> PAGE EXCERPT
+===+

VPL at University of Washington Reporting  |  SEP 2013 – DEC 2014

Understanding the Early Mars Environment

Project Summary

In this task VPL team members use Mars mission data and atmospheric models to understand the early environment on Mars. Areas of research include: the atmospheric formation of salts that have been found on the Martian surface, Early Mars volcanism and atmospheric composition, and possible atmospheric means of warming early Mars. Several VPL team members are also active on the MSL mission and have contributed to scientific discussions of modern geochemistry and the ancient habitability of Mars.

4 Institutions
3 Teams
4 Publications
0 Field Sites
Field Sites

Project Progress

The history of the Martian climate is still a mystery. Data from Mars Curiosity provide the strongest evidence to-date for sustained, liquid water reservoirs at the surface (Grotzinger et al., 2015). However, because Mars is further from the Sun than the Earth is, and because the Sun used to be less bright than it is now, modelers have had difficulty re-creating a climate that would have allowed for this liquid water to persist. Our team has followed up on our earlier hypothesis that early Mars was kept warm by a H2-rich greenhouse (Ramirez et al., 2013). We have done this by further exploring the chemistry of H2-dominated atmospheres, the related issue of the redox state of the ancient Martian atmosphere, and the escape history of the planet.

Graduate student Natasha Batalha led other VPL team members (Kasting and Domagal-Goldman) on a study on whether or not H2 could have built up to the high concentrations proposed by Ramirez et al. (2013). In a recently submitted paper (Batalha et al., submitted to Icarus), they simulated the sources and sinks for H2, and conclude that these high concentrations were possible, but only if H2 escaped slowly from Mars, the early Martian mantle was very reduced, and if ancient Mars had active element recycling (likely via plate tectonics). There are implications of both the slow escape rate and the need for element recycling for measurements from NASA’s Curiosity rover. If future tests from the rover suggest these conditions were met, it would mean the hypothesized H2-rich greenhouse would have been plausible, and would provide a potential solution to one of the greatest mysteries on ancient Mars.

+===+

> SOURCE MATERIAL

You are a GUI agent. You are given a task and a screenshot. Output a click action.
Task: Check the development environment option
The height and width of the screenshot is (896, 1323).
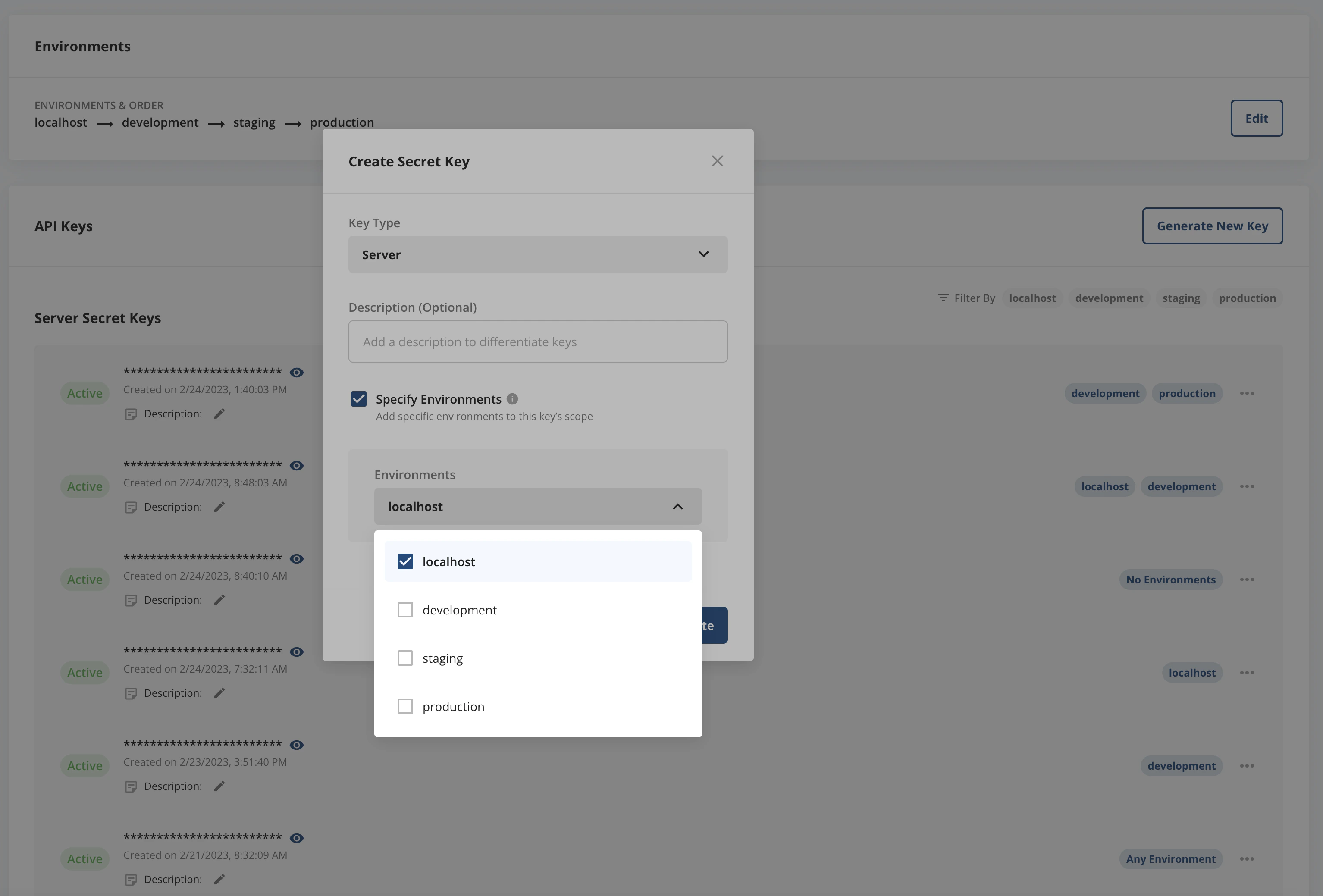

+===+

> EXERCISE TASKS
1. Print everything in the early Mars report from "Understanding the Early" down to "habitability of Mars.".
2. In the early Mars report, which journal was the Batalha et al. paper submitted to?
3. Go on with the early Mars report from its final sentence.

> PER-TASK OUTPUTS
1.
Understanding the Early Mars Environment

Project Summary

In this task VPL team members use Mars mission data and atmospheric models to understand the early environment on Mars. Areas of research include: the atmospheric formation of salts that have been found on the Martian surface, Early Mars volcanism and atmospheric composition, and possible atmospheric means of warming early Mars. Several VPL team members are also active on the MSL mission and have contributed to scientific discussions of modern geochemistry and the ancient habitability of Mars.

2. Icarus

3.
A separate group of team members (Catling and Smith) studied the history of volcanism on Mars. With past volcanic outgassing in the expected range, they found that the early martian atmosphere could have been anoxic and weakly reducing (Fig. 1), which is favorable for an origin of life and should leave geochemical traces in the soil (Sholes et al 2015). Simulated early atmospheres tend to be rich in carbon monoxide (CO) (e.g., in Fig. 1 there is 10% CO). Pathways involving CO and water have been proposed for prebiotic organic synthesis (Miyakawa et al 2002). Future work will combine this study with that of Batalha et al. to determine whether this amount of reducing power would allow for the H2-rich greenhouses previously proposed.

Fig. 1. Consequences of volcanism on early Mars. Here, volcanic gas composition is based on a magma buffer for eruption into an atmosphere of low pressure similar to modern Mars (Fayalite-Magnetite-Quartz-0.5 log10 units, 0.4 wt% H2O, P=0.01 bar). Symbols are mixing ratios and map to the left-hand axis. Solid lines are fluxes (dep = deposition to surface; loss = escape to space for H2) and map to the right axis. As volcanic fluxes are increased, O2 levels decline and Mars’s atmosphere becomes anoxic and weakly reducing. For comparison, Earth’s magma flux is ~20-30 km3/year

The amount of H2 in the atmosphere is also a function of the escape of H2 from the top of the atmosphere. Two VPL team members (Conrad and Domagal-Goldman) were on landmark papers that estimated the amount of H2 that escaped early in the history of Mars, by measuring the D/H ratio (Mahaffy et al., 2014) of a sample dated by analysis of noble gases in the same rocks (Farley et al., 2013). The combination of the D/H constraints on the early H loss history and the dating of the rock give a “time stamp” on the early atmospheric evolution of Mars.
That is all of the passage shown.